Cuando dijimos: “Hágase tu voluntad”, dejamos entrar en casa un amor diferente, un amor realmente más parecido al que nos tiene Dios a nosotros. Y a ese amor, expresado en Sofía, como lugar de resonancia de este lenguaje, aprendimos a escucharlo a través de ella. Por eso, la secuencia de la aceptación que inició este proceso podría ser transcripta en clave de Acción de Gracias, en la conciencia de que la aceptación de la cruz se transformó en la aceptación de ser amados por un Dios frente al cual podemos exclamar:

 

-¡A mí no! ¡No soy digno de ese amor!

-¿Por qué a mí? “Qué es el hombre para que te ocupes de él…?”

-Podría esperar…No tengo nada que entregarte a cambio de ese amor.

-Es inevitable. Me dejo amar y a la luz de ese amor abrazo mi pobreza.

-Me abandono en tu amor.
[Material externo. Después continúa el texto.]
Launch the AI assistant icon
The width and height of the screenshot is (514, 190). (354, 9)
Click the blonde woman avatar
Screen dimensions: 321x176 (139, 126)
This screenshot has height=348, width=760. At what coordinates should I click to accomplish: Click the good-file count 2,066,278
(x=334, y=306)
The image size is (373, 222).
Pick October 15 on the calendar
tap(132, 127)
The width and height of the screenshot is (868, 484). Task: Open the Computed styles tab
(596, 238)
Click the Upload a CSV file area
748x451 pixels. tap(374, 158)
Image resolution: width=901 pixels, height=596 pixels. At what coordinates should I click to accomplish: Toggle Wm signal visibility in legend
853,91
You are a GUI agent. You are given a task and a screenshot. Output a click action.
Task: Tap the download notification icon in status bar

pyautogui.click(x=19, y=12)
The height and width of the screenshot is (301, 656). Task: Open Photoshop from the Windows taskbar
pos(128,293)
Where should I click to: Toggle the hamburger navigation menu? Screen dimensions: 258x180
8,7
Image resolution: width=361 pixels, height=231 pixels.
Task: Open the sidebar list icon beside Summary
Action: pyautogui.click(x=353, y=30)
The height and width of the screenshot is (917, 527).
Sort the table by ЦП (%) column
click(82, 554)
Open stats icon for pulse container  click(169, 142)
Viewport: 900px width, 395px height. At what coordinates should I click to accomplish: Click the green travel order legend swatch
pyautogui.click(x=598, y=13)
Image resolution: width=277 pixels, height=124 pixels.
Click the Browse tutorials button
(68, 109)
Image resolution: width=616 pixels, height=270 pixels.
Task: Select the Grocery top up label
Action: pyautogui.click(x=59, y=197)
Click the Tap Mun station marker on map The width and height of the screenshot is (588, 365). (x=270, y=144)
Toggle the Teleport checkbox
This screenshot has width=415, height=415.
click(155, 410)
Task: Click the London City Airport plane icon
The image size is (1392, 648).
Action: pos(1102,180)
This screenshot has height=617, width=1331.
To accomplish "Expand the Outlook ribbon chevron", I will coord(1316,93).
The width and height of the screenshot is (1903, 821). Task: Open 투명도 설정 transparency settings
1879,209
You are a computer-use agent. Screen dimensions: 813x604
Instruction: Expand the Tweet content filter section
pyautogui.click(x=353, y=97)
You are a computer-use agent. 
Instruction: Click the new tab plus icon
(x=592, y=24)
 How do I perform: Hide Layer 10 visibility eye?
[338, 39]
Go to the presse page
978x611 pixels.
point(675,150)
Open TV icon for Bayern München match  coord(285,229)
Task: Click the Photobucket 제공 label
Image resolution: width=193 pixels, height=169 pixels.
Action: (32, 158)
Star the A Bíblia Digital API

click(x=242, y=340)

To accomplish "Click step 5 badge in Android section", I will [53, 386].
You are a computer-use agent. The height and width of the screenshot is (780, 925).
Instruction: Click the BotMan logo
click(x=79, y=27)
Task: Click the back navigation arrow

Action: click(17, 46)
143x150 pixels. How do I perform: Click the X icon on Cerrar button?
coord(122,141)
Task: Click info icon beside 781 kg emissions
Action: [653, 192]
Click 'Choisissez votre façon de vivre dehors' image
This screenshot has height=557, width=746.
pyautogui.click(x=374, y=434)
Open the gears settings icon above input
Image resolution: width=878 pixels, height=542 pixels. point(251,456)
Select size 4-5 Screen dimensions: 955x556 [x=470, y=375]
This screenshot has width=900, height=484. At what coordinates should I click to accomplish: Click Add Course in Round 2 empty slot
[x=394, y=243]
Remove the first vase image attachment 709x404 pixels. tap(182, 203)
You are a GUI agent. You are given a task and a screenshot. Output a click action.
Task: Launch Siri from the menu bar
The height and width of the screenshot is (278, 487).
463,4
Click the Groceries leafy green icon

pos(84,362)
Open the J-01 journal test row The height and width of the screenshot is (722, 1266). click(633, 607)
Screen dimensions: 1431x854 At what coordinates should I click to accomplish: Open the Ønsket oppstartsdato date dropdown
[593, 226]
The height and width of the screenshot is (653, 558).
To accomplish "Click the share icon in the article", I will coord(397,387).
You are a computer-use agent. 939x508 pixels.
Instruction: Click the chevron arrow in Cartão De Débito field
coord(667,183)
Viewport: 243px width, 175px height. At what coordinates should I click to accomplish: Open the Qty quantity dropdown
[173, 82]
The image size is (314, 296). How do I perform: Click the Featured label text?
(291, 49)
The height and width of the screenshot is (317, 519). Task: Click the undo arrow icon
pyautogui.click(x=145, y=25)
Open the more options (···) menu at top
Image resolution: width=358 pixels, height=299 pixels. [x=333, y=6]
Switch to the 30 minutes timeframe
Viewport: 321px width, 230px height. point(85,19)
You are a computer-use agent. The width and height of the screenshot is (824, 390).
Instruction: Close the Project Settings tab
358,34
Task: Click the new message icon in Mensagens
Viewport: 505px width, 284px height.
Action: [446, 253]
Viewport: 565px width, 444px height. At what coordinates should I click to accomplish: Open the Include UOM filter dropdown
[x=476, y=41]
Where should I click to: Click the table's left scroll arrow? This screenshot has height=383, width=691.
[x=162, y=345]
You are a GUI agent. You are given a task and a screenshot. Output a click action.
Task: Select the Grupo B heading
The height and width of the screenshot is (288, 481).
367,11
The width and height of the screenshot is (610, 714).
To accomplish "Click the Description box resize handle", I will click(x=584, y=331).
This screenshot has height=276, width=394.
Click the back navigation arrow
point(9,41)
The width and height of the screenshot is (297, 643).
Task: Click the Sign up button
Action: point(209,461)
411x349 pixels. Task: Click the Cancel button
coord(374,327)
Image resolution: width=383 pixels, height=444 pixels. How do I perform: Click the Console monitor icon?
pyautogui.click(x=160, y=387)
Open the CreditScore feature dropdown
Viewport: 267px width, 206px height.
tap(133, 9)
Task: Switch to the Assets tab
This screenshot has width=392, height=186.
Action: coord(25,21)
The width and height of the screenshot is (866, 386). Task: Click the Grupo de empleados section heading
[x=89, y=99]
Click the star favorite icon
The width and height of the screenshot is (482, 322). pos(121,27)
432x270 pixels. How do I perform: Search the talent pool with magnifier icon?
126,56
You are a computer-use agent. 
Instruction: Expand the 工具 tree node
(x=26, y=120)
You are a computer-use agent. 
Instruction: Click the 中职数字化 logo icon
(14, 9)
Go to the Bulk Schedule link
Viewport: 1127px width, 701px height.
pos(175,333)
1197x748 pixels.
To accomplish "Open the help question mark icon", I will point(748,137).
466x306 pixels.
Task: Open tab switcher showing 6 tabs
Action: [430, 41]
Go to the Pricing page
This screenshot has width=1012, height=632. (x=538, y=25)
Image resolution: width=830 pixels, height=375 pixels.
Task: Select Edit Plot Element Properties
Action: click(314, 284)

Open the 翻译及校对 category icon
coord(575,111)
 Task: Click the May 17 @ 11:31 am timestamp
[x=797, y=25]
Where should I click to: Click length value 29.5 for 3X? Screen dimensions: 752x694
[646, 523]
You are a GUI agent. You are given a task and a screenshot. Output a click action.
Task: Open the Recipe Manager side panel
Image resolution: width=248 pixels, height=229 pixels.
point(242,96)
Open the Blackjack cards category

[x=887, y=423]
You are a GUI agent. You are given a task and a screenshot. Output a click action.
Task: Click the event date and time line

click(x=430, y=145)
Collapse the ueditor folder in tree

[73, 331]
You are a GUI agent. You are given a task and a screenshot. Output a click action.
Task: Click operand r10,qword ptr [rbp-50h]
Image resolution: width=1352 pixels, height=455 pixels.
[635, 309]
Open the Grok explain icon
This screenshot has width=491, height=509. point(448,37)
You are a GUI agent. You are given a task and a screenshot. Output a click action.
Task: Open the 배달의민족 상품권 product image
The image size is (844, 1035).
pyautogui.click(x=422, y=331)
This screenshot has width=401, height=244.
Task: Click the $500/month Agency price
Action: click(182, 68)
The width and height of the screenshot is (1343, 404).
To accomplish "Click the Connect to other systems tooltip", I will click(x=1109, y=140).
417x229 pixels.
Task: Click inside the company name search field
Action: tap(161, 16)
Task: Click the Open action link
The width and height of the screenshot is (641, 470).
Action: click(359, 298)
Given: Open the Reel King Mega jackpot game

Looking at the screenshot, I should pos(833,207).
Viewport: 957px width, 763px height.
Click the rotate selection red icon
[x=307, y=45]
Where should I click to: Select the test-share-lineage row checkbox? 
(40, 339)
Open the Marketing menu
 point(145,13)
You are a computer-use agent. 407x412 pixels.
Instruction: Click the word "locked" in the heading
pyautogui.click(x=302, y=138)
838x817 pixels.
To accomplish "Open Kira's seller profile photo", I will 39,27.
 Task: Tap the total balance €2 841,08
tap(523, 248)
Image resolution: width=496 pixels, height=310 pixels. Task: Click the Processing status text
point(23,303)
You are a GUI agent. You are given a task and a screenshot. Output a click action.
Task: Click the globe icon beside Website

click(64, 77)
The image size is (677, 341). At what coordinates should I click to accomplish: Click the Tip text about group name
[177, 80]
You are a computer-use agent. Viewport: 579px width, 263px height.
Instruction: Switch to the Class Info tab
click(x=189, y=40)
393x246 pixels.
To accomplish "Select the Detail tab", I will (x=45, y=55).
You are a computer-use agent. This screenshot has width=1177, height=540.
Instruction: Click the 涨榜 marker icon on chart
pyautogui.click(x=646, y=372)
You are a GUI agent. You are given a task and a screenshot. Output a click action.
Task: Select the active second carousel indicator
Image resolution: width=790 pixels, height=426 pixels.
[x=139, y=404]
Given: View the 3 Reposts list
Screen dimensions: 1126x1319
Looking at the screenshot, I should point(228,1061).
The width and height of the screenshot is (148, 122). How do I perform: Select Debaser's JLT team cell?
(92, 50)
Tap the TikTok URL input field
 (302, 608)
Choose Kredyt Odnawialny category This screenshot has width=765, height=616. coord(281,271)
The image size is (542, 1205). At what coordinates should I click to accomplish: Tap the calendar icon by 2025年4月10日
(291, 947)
Ahora sé que “aunque me lleves por oscuras quebradas ningún mal temeré, pues Tú estás conmigo”.

 

Si a la “aceptación amorosa” la traducimos como “obediencia”, y al “dejar partir” lo traducimos como “pobreza” y al “dejar advenir” su Espíritu que unifica nuestro ser y nuestro actuar lo traducimos como “castidad”, quiere decir que gracias a Sofía se hizo explícita nuestra vida matrimonial bajo la luz de los consejos evangélicos.

 

Esta claridad o este alumbramiento, en relación con el matrimonio, como camino evangélico y de santidad, me ha llenado últimamente de alegría y de esperanza al contemplar el misterio de la familia y de su posible consagración a Dios como lugar de cumplimiento de las promesas evangélicas:

 

“El que recibe a un niño como éste en mi nombre, a mí me recibe. Y el que me reciba, no me recibe a mí sino al que me envió” (Mc 9, 37).

 

  

 


1. Síndrome de Amor. Ed. Holos, pág. 75

2. Bernardo Olivera, Para Cristo. Ed. MSM, pág. 118.

3. Jean Vanier, Una Nueva Visión del Amor, pág. 67.